Los cristianos no deben nunca ceder a la tentación de convertirse en lobos entre los lobos; el reino de paz de Cristo no se extiende con el poder, con la fuerza, con la violencia, sino con la entrega de uno mismo, con el amor llevado al extremo, incluso hacia los enemigos. Jesús no vence al mundo con la fuerza de las armas, sino con la fuerza de la cruz, que es la verdadera garantía de la victoria.
Y para quien quiere ser discípulo del Señor, su enviado, esto tiene como consecuencia el estar preparado también a la pasión y al martirio, a perder la propia vida por él, para que en el mundo triunfen el bien, el amor, la paz. Esta es la condición para poder decir, entrando en cada realidad: “Paz a esta casa” (Lc 10, 5).
Pedro y Pablo en actitud de oración.

SAN PABLO Y LA ESPADA.
Delante de la basílica de San Pedro hay dos grandes estatuas de san Pedro y san Pablo, fácilmente identificables: san Pedro tiene en la mano las llaves, san Pablo en cambio sostiene una espada.

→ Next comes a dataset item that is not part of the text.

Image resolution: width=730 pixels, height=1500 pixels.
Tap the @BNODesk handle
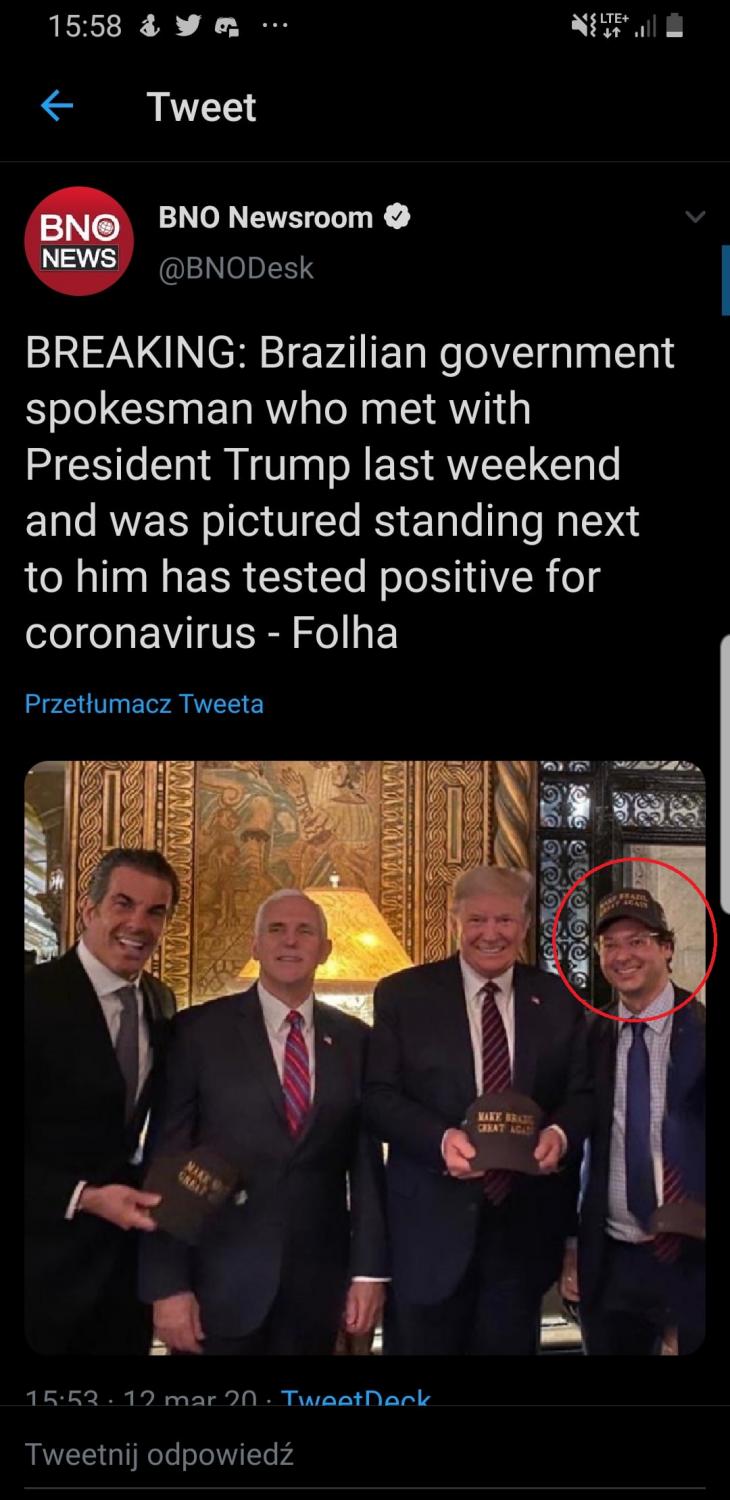pyautogui.click(x=236, y=268)
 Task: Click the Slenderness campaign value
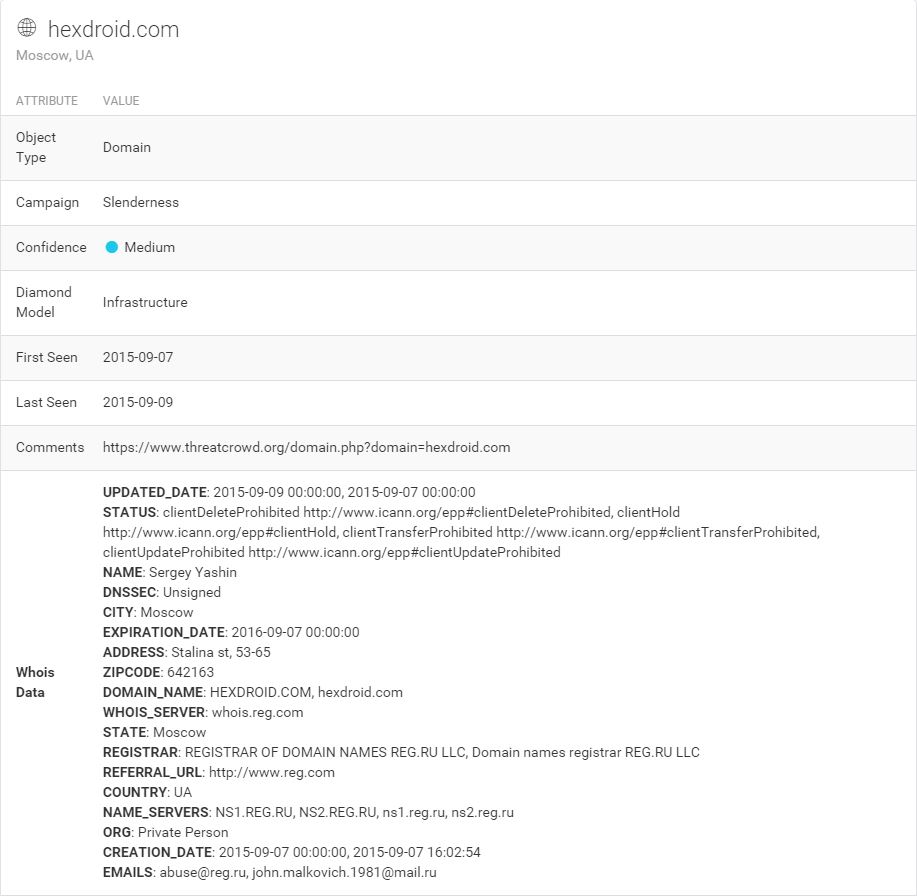[x=141, y=202]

Quien no conoce la historia de este último podría pensar que se trata de un gran caudillo que guió grandes ejércitos y con la espada sometió pueblos y naciones, procurándose fama y riqueza con la sangre de los demás.

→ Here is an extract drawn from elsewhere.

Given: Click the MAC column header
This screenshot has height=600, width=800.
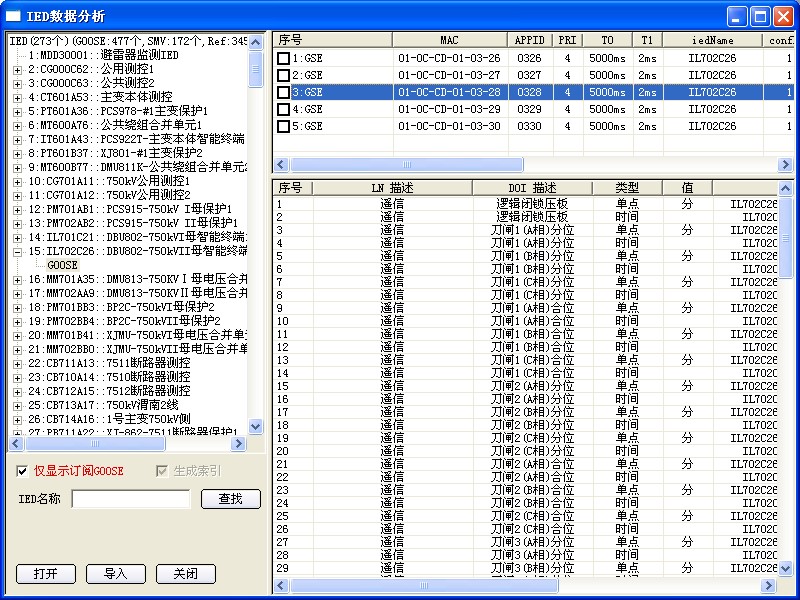Looking at the screenshot, I should [x=448, y=40].
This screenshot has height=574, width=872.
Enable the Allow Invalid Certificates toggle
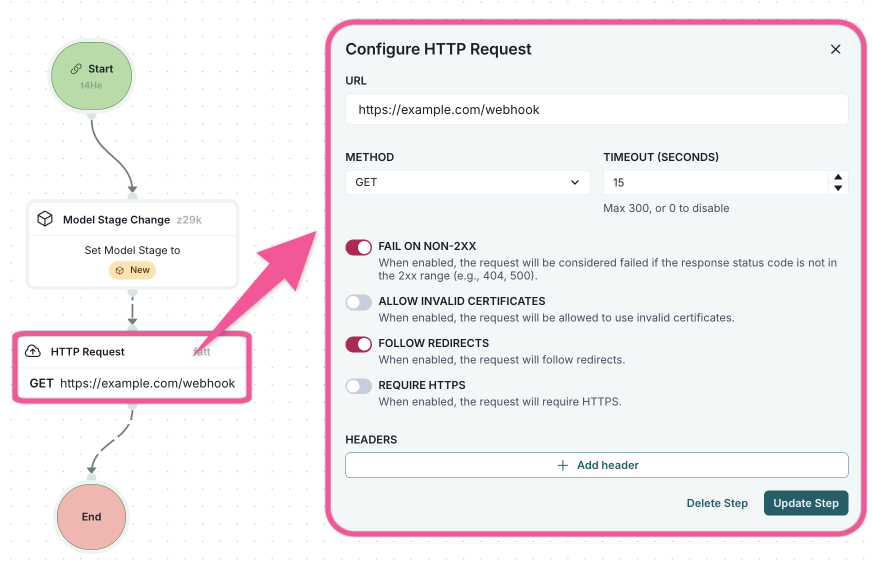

En cambio, es exactamente lo contrario: la espada que tiene entre las manos es el instrumento con el que mataron a Pablo, con el que sufrió el martirio y derramó su propia sangre. Su batalla no fue la de la violencia, de la guerra, sino la del martirio por Cristo.
Su única arma fue precisamente el anuncio de “Jesucristo, y este crucificado” (1 Co 2, 2). Su predicación no se basó en “persuasiva sabiduría humana, sino en la manifestación y el poder del Espíritu”.
“Esta misma lógica es válida también para nosotros, si queremos ser portadores del reino de paz anunciado por el profeta Zacarías y realizado por Cristo: debemos estar dispuestos a pagar en persona, a sufrir en primera persona la incomprensión, el rechazo, la persecución.
No es la espada del conquistador la que construye la paz, sino la espada de quien sufre, de quien sabe donar la propia vida”.
Benedicto XVI durante la audiencia general del miércoles 26 de octubre de 2011.

Imagen: Pedro y Pablo, en actitud de deisis (actitud de oración, de intercesión. Su dorso inclinado y las manos extendidas, indican a aquel a quien se dirige la oración), y junto con los símbolos de su martirio, es decir, la cruz invertida y la espada de la decapitación, precisamente para subrayar que indicaron a Cristo con toda su existencia.